Seeing as you are still willing to lend tools....(you'll learn eventually..) you should get a good wrench to keep on yourself at all times, and the second wrench just be a cheap one. In the event that your second wrench doesn't get returned or somehow goes missing, its not a huge loss.


----------



## sound_nerd (Jul 8, 2005)

John, if you dont mind me asking, where did you get your box made? There are a few case manufactuers in the London area here, but I have a good feeling you're in Toronto, and therefore possibly have a much larger selection of companies. Thanks.


----------



## jonhirsh (Jul 9, 2005)

I went to clysdale if you want contact info just pm me but i will say they are fast and cheep and quality and i know the expression says you can only have 2 but i got all 3 

just over a grand for an amazing flight case. 


JH


----------



## propmonkey (Jul 9, 2005)

i would like to have 1 or 2 saftey cabels for maybe hooking a tool on my belt when working above(i plan to have a bungie cord type one for my wrench) i have cheap soldering iron. its always handing to have your swatchbooks with you. i would love to have a DMM ill get one in a few years, i hope. for now ill pass on the saftey harness. i dont plan to have a hammer, crow bar, or drill or such thigns in this pack. thsoe i can take seperate when i need them. im plannign thsi to be like my safe haven...always be prepared for theatre stuff. sure my high school has all these tools and the other theatre does to. but i dont have any tools at home for simple repairs around the house. it will feel better knowing that i have the tools for the job. at my school we dont have stage pin and we seem to have lost our GFCI checker and ill just build a female edison to male stage pin for that too(would that work?) i want like a medium sized, tough canvas style bag. sure the breifcase style ones are nice, but i like bags more. tomorrow im hopefully getting a camera then with in the next few weeks i will begin my purchases of the before-mentioned gear.


----------



## MSwan (Jul 9, 2005)

Quick links of sufficent size on the back of a C-wrench can be very useful for T handles that are really tight.


----------



## propmonkey (Jul 9, 2005)

oh right, they come in handy if i need to hang something on my bag. its not like id have a full set of them just on like the handle of my bag just in case im in need of one.


----------



## jonhirsh (Jul 9, 2005)

when you say you would clip safty chains to your belt do you mean "tool layards" to stop tools that you are using at heights from droping . or do you mean that you will clip the safty to a lighting batton and your belt while your hanging a fixture?
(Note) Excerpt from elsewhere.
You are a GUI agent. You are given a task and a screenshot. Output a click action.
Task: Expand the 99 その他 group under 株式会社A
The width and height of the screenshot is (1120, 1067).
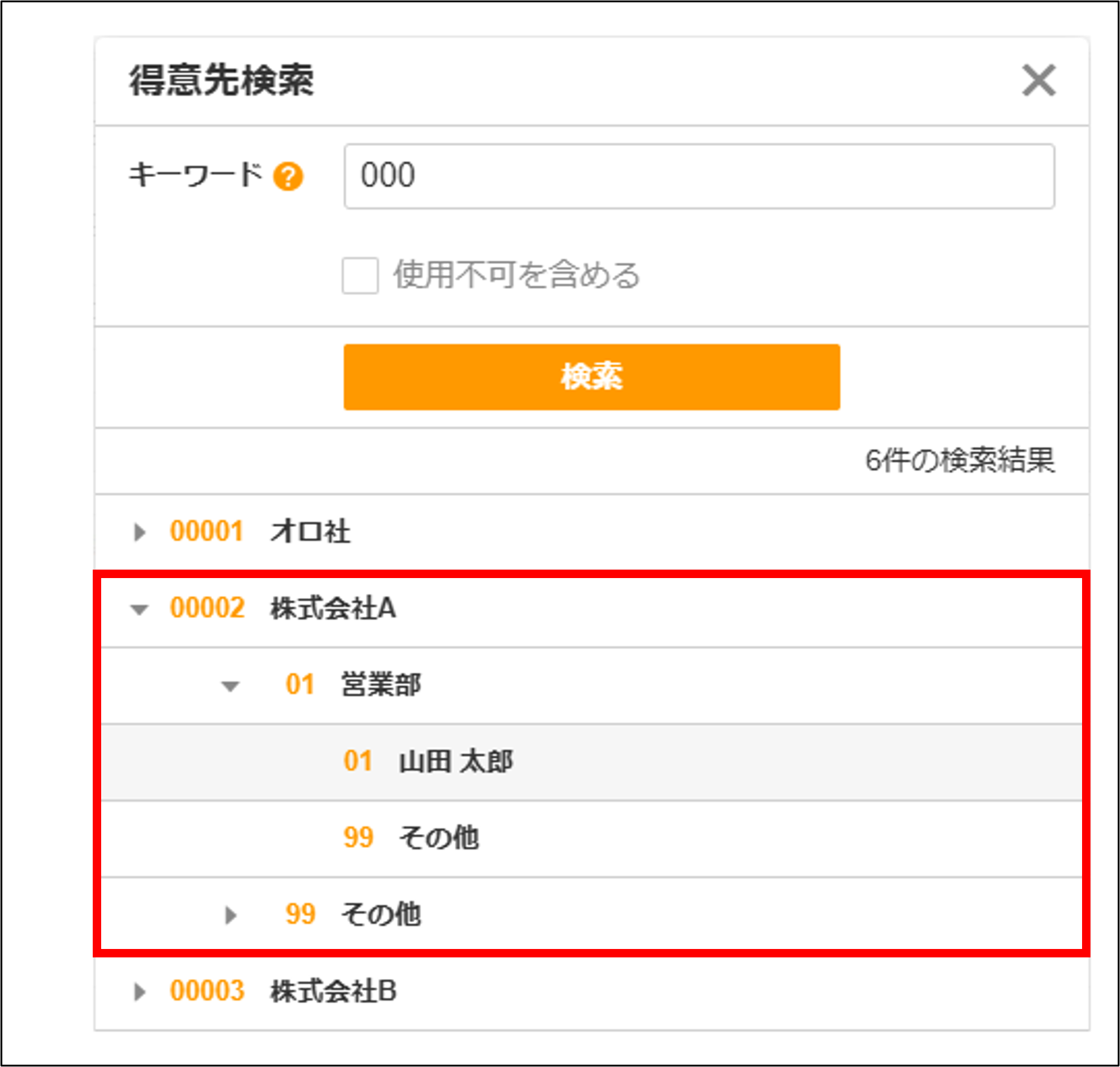[x=231, y=915]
ok fi its number one ok its a cheep solution to the tool lanyard problem but steel cables are not that flexable so when your trying to rotate your rench it wont let you i say get a real cloth tool lanyard 

If its number two are you crazy that is the worst thing you could possibly do with a safty chain your better to fall with out it then with it. if you want fall protection then do it right get a harness and a life line and have it certified your theatre must then train the staff in the rescue procedures and such haveing your self on a safty chain what good is that so lets say you fall off your ladder then your hanging there from your belt which is not all that strong from a safty chain rated to hold lets say300 pounds in total and i am yet to see this safty chain and it is practice to have a safty that is rated to 3 times the load you will put on it. so now you better weigh 100 pounds next your suspended there lets say it doesnt break now how do they get you down? i would say that this is a terrible idea safty chains have one purpos stopping lights from falling if by chance the clamp comes undone do your self a favor never bring your own fall arest equipment unless its a harness. 


ps if for some reason its just because you want to have some saftys so when your up a ladder and you spot an light with out a chain so you dont have to go down the ladder while thats not advisable either. if you put your safty on one of the theatres lights you are automaticaly as the "Vendor" responsible for its safty can you gurentee and have insurance to back you up that this chain will work i thought not 


dont bother 

Jon Hirsh


----------



## avkid (Jul 9, 2005)

propmonkey said:


> if i can find someone who can, i want to have all the metal tools engraved wth my entials.


 
I'll loan you my engraving tool for the cost of shipping!


----------



## propmonkey (Jul 9, 2005)

i wouldnt use a safety cable for myself when im on a ladder. i have found them useful in other places. a few of our janitors have "borrowed" some of our safety cables to hang paper towel on, on their carts.


----------



## Foxinabox10 (Jul 9, 2005)

Wouldn't any rotary tool like a dremel work to engrave tools and such?


----------



## AVGuyAndy (Jul 9, 2005)

If you are careful, yes. But it's not the right tool for the job.


----------



## propmonkey (Jul 10, 2005)

http://www.contacteast.com/product/group.asp?parent_id=8033

i just looked at that and i was like "oh that would be good..." then i saw the price.


----------



## ship (Jul 10, 2005)

Don't worry about "hot tools" initially. I have a set (of course) but unless you are working on some Neamon Marcus exit lights in replacement or some form of company sump pump while hot, once you trash the outer coating of hot tools, you throw them out. Been burned more than once by loaning my at the time secondard hot tools out to novices and getting them back trashed.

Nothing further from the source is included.